According to the 2010 U.S. Census, fifty-five percent of Buffalonians rent – rather than own – their residences. That means that more than 144,000 of the 261,310 people living in Western New York’s largest city are not living in owner-occupied housing units.
What’s significant about that fact? As currently written, Buffalo’s new zoning law, the “Green Code,” proposes to mail to property owners only a notice of a public hearing – before the Common Council, Zoning Board of Appeals, or City Planning Board – regarding a zoning application impacting their neighborhood. If not changed, the Green Code’s notice policy would exclude a majority of city residents from the most reliable and effective type of public notification – receipt in the mail of a written notice.

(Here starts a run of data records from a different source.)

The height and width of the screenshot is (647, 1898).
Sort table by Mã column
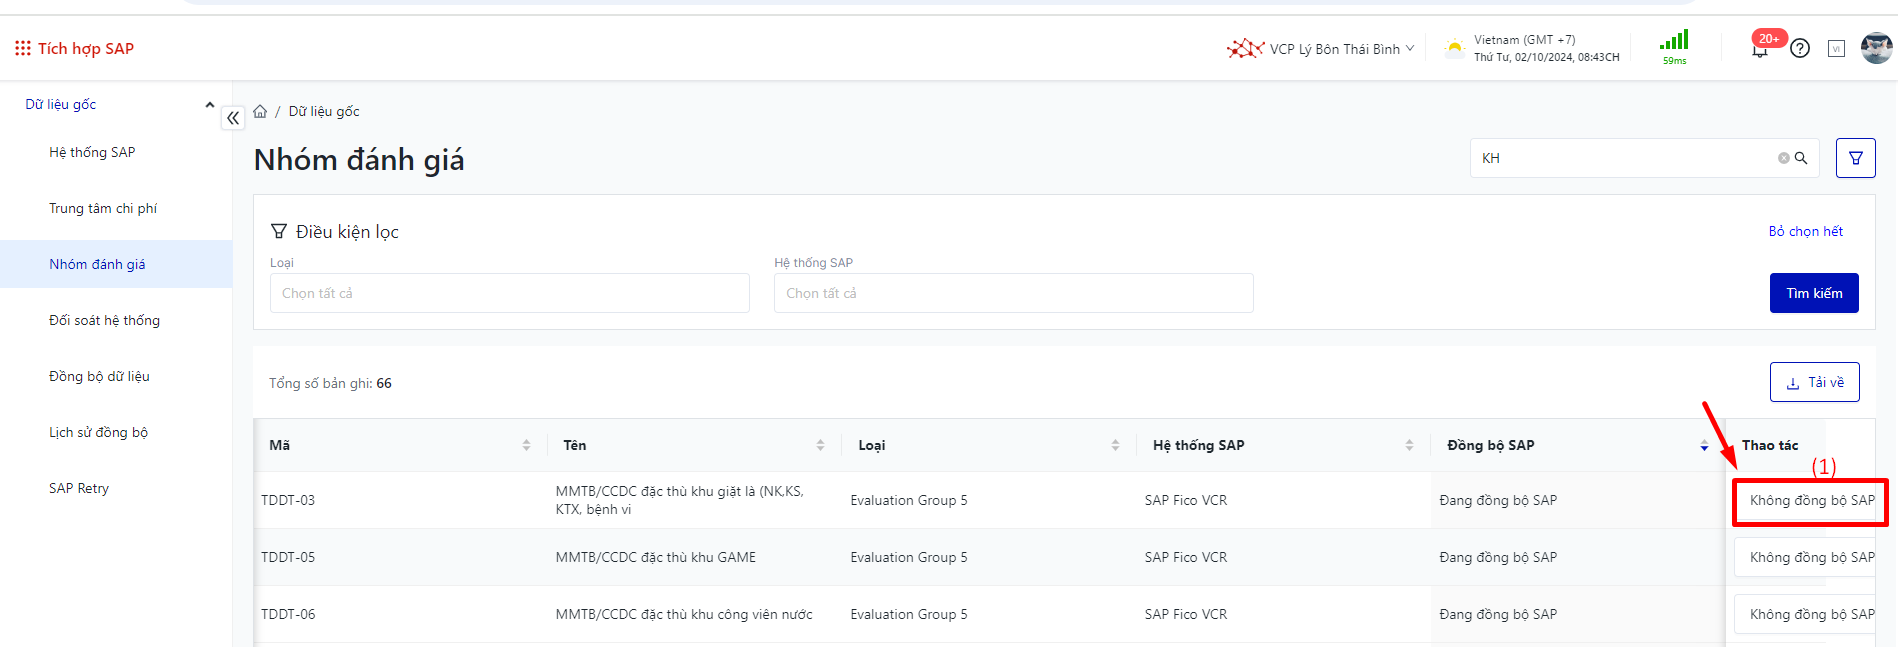[x=526, y=445]
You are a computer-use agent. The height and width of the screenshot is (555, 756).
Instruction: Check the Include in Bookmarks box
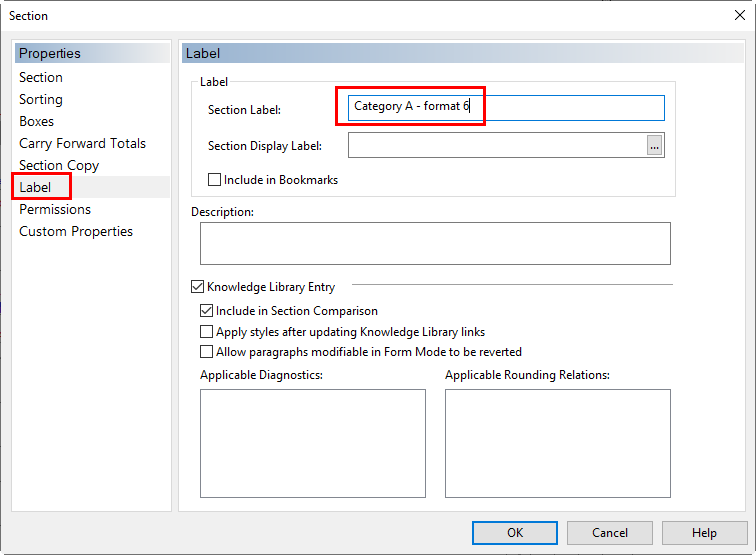coord(214,180)
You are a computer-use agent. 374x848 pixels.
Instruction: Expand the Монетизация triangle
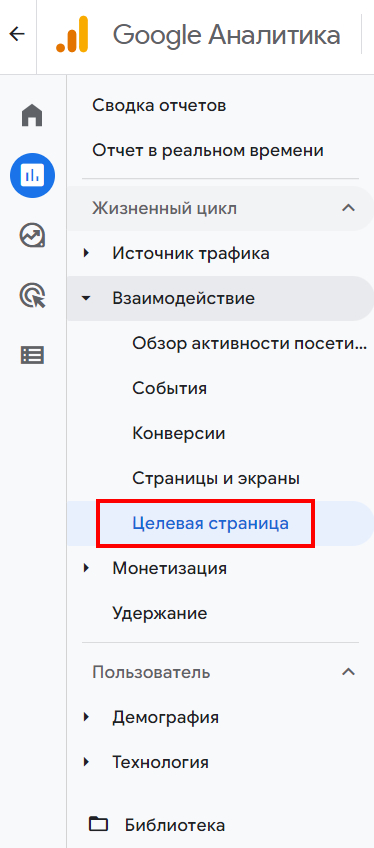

The Green Code’s approach to zoning notices is a step backwards from the notice requirements in Buffalo’s current zoning ordinance. The existing law calls for service of a notice “upon all owners and occupants” within a specified distance from a property seeking a zoning map change. Mayor Byron Brown’s administration – while claiming to seek input from all city stakeholders – has not explained its proposed weakening of the notice requirements by the exclusion of renters.
Unfortunately, the Green Code is not alone in promoting a policy adversely impacting tenants. Other upstate cities – including Niagara Falls, Rochester, and Syracuse – also mail notices only to nearby property owners. But Buffalo’s Common Council now has a perfect opportunity to correct an unfair and unjustifiable notice process as it reviews the proposed Green Code.
The potential harm to a resident’s quality of life or a neighborhood’s character is just as substantial whether you own or rent your castle. As our state’s highest court asserted nearly 30 years ago: “A change in contiguous or closely proximate property obviously can as readily affect the value and enjoyment of a leasehold as the underlying ownership interest.” Despite this self-evident statement, the Green Code would perpetuate a system where absentee landlords are given greater protection than individuals and families who – through choice or circumstances – rent their residences.
Other forms of public notice are not as effective as a written notice in your mailbox – whether the card or letter is addressed to a specific resident or “current occupant.” A sign posted in front of a subject parcel is much less likely to catch the attention of a busy, elderly, or infirm resident than a post card in the mail. And it would be foolish to pretend that legal notices published in the Buffalo News classifieds are read by more than a tiny percentage of Buffalonians.
I urge Buffalo renters and their advocates to contact their Council Members, and the Green Code authors at the City’s Office of Strategic Planning, and demand a zoning process that treats tenants with at least as much respect as absentee landlords.